Date d’audience :                                               10 juillet 2012

Réception dernière correspondance :                  11 juillet 2012

Date de la sentence :                                          2 août 2012

 

 

 

Adjudex inc.

JD-0312-35021-GAMM        SA 8099

 

 

I

LE RECOURS

[1]               Madame Christine Phaneuf et monsieur Guy St-Pierre, les bénéficiaires, contestent en vertu de l’article 19 du Règlement sur le Plan de garantie des bâtiments résidentiels neufs, ciaprès le Plan, une décision rendue le 30 janvier 2012 par la Garantie des maisons neuves de l’APCHQ inc., l’administrateur. Cette décision suivait des réclamations présentées en vertu du Plan au sujet de problèmes affectant le revêtement extérieur de leur résidence située à  St-Adolphe-d’Howard et construite en partie par l’entrepreneur Dag Construction inc., l’entrepreneur. 

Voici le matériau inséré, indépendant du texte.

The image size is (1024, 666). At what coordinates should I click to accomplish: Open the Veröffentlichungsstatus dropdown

[2]               L’administrateur y rejette l’ensemble des réclamations des bénéficiaires dans les termes suivants : 

Puisque la demande de réclamations des bénéficiaires a été reçue dans la deuxième année de la garantie, l’administrateur doit se référer à l’article 3.3 du contrat de garantie, lequel porte sur les vices cachés. 

[...]

FAITS, ANALYSE ET DÉCISION

Le 15 [novembre] 2010, les bénéficiaires ont constaté que certaines planches de bois du revêtement extérieur étaient fendillées et que la teinture appliquée en usine se soulevait à certains endroits, situation qu’ils ont dénoncée à l’entrepreneur par écrit.

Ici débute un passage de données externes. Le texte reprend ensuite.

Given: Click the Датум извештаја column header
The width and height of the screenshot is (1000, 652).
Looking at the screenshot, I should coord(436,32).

Quant à l’administrateur, il fut informé de ces situations le 11 mai 2011.

Le 29 août 2011, les bénéficiaires ont transmis un deuxième courriel à l’entrepreneur, l’informant qu’en se préparant à la visite d’inspection de l’administrateur, ils ont constaté diverses malfaçons dans la pose du revêtement extérieur. Ils ont donc informé la garantie de ces situations le 29 aout 2011. 

1. Revêtement de bois dont certaines planches sont fendillées et dont la teinture appliquée par le fabricant se soulève par endroits

L’administrateur doit donc statuer sur la présence d’un vice caché puisque les deux dénonciations ont été reçues dans la deuxième année de garantie.  Lors de l’inspection, l’administrateur a remarqué qu’en effet, certaines planches sont fendillées mais n’a pu constater de soulèvement de la teinture appliquée en usine, pas plus que son écaillage.

Toutefois, nous avons remarqué que sur la façade qui, selon les bénéficiaires, est la plus exposée aux intempéries, le nombre de planches craquées est plus important que sur les autres façades du bâtiment qui sont moins exposées. 

Aucune infiltration d’eau n’a été remarquée par les bénéficiaires.  ANALYSE ET DÉCISION (point 1) :

De l’avis de l’administrateur, les situations observées sur place en rapport avec le point 1 ne rencontrent pas tous les critères du vice caché en ce sens qu’elles ne sont pas de nature à rendre le bien impropre à l’usage auquel il est destiné.

Par conséquent, l’administrateur ne peut donner suite à la demande de réclamation des bénéficiaires à l’égard de ce point. 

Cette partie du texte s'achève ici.